An ‘A’ for accuracy?

During a Sept. 30 symposium in Washington on how self-described progressive Catholics can reframe media coverage of church issues, speakers talked about one thorny media problem for Catholics of all stripes: the shrinking number of reporters with religion as their beat.

Jesuit Father Thomas Reese, of Woodstock Theological Center at Georgetown University, sends a weekly e-mail to religion reporters. He commented that every week “I get more and more bouncebacks” as reporters’ work-based e-mail accounts have been deactivated now that they no longer work for the publication.
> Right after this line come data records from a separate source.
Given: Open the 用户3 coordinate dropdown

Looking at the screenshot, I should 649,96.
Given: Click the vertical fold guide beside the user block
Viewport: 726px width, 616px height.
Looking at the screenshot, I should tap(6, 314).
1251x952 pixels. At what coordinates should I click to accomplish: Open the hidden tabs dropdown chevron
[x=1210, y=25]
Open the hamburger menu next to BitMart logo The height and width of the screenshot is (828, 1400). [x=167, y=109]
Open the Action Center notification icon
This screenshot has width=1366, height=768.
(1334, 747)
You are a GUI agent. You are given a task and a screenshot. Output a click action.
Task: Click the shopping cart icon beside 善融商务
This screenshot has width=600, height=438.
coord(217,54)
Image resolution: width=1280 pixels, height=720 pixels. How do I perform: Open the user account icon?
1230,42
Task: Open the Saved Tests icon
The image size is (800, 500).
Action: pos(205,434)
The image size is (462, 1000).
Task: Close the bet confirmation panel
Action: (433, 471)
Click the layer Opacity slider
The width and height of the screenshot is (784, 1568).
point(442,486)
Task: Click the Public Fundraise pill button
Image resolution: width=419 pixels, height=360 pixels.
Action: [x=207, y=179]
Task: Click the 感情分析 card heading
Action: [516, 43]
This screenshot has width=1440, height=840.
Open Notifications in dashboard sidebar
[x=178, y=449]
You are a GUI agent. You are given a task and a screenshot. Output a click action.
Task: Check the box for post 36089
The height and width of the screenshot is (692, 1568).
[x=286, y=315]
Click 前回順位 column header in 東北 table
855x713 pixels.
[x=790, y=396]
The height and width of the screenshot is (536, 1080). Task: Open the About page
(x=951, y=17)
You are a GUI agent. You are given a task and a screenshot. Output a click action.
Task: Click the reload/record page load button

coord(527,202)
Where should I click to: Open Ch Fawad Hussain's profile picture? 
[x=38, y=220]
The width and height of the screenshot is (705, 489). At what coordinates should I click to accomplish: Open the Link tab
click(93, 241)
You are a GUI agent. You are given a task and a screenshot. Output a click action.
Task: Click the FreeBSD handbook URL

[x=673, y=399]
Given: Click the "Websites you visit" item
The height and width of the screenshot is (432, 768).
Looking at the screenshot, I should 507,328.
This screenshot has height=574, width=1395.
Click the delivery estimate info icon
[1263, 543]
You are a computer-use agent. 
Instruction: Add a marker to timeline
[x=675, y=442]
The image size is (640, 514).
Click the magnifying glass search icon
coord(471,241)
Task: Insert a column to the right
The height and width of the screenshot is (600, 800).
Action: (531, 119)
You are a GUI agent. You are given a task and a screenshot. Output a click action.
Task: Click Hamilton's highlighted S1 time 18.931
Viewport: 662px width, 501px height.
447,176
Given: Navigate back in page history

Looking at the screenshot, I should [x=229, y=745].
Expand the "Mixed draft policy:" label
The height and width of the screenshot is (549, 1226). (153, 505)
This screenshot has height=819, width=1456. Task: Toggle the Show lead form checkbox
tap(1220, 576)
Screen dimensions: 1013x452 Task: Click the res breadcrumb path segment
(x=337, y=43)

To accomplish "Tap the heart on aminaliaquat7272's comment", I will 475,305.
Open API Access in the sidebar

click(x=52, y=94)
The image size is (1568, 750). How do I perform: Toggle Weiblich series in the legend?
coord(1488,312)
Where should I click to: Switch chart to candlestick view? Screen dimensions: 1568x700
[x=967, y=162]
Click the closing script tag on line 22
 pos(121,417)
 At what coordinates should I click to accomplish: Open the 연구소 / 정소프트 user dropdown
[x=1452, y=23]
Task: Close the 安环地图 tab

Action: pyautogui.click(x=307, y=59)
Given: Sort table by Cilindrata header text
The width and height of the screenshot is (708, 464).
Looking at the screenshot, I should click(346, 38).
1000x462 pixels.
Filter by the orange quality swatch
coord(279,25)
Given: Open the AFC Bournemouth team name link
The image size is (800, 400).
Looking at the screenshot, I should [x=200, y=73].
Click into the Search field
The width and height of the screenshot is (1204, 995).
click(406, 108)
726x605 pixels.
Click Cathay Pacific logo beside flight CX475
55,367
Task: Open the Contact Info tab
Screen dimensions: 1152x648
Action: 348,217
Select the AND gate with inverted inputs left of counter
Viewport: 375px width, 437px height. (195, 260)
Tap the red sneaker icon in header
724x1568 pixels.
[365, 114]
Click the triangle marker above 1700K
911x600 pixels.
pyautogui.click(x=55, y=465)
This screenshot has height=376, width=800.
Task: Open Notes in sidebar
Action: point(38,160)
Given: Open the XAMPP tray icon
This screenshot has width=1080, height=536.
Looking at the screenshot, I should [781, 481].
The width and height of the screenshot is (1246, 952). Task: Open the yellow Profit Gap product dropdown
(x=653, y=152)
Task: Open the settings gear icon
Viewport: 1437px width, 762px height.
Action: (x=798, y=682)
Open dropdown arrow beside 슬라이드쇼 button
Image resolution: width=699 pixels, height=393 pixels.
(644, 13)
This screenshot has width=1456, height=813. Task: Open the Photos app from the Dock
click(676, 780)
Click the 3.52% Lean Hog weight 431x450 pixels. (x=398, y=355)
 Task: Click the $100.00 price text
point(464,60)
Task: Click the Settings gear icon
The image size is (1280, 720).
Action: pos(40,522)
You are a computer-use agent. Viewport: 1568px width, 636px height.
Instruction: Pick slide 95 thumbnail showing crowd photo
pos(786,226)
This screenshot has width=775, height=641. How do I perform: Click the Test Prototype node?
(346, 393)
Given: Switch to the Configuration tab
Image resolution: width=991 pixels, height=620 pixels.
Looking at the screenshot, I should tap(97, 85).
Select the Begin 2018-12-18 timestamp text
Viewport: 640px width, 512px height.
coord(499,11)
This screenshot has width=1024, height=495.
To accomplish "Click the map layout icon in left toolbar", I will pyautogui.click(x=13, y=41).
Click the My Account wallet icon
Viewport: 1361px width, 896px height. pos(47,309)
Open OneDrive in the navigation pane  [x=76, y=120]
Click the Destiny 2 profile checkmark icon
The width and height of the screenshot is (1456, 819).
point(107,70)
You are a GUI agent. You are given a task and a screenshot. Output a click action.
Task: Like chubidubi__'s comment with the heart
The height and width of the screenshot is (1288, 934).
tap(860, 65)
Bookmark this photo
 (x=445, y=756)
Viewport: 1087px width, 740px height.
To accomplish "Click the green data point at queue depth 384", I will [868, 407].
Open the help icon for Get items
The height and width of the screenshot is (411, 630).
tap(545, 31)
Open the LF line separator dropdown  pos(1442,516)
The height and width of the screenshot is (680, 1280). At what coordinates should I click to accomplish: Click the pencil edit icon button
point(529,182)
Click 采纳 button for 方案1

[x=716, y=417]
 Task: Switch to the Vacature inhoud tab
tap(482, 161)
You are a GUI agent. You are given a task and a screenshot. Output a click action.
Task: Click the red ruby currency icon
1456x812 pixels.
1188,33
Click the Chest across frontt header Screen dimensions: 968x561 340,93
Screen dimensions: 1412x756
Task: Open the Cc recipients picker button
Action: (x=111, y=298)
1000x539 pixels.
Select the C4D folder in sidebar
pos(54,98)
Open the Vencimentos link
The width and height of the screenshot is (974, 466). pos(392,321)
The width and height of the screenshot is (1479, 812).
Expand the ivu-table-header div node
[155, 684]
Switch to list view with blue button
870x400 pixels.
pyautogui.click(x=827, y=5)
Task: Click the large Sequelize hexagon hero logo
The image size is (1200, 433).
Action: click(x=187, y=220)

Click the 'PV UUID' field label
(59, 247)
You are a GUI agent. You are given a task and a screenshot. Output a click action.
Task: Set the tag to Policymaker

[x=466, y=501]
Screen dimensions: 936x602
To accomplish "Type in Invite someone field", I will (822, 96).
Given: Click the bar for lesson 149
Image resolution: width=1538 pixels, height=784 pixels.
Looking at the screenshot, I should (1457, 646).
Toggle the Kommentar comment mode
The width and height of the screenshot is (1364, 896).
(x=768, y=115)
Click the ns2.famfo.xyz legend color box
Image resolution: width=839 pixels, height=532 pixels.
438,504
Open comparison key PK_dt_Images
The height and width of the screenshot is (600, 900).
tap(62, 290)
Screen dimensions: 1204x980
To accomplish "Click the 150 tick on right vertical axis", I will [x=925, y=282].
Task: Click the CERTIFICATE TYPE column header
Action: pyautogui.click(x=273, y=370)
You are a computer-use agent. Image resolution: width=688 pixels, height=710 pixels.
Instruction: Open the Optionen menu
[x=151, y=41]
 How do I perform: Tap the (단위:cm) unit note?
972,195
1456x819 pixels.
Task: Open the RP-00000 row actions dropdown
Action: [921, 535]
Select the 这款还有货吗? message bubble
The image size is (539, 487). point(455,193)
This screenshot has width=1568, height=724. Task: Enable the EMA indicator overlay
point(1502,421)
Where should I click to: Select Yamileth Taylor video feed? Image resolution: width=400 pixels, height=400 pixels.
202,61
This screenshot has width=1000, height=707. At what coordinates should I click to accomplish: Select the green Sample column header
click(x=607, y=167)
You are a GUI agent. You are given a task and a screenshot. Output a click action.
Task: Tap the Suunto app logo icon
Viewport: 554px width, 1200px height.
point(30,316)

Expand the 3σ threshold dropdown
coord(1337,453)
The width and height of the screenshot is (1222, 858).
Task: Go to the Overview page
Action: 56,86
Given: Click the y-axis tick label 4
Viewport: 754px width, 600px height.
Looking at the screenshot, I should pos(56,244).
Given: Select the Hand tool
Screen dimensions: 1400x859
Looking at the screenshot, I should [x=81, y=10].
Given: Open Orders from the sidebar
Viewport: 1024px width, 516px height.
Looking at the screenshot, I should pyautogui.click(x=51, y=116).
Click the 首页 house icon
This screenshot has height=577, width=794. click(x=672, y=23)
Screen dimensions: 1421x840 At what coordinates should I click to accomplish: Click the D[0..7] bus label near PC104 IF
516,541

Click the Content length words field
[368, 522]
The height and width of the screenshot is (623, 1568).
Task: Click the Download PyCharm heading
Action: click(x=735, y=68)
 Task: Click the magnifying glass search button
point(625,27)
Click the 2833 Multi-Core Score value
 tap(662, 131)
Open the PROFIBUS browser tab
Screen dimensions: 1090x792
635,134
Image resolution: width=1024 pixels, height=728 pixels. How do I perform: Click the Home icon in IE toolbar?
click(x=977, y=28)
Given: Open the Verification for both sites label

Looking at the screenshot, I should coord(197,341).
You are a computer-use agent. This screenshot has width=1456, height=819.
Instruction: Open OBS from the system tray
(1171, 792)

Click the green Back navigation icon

Father Reese noted that some reporters newly assigned to cover religion are unfamiliar with knowledge of basic church matters that with other writers would have been taken for granted. When being interviewed by one scribe — the name of the news outlet will be withheld here since we are confident the writer continues to learn on the job — Father Reese said he was asked “what the difference is between a Jesuit priest and a diocesan priest.” Later in the interview, when Father Reese made a reference to “St. Peter, the first pope,” the writer asked him, “And what was his last name?”

3 Responses

  1. …nothing new, actually, about religion reporters who have few clues, particularly with regard to Catholicism…I think of the countless times I’ve read in newspaper stories that a priest “performed” Mass, for example…(sigh)…

  2. St. Peter … the Apostle, of course :)

  3. It is unfortunate that many reporters know so little about the Catholic Church. Perhaps each diocese should provide a short course on the doctrines of the Catholic Church at the state universities to give future reporters some knowledge of the Catholic Church. Perhaps a list of reference material for “wantabe” reporters would be helpful for them.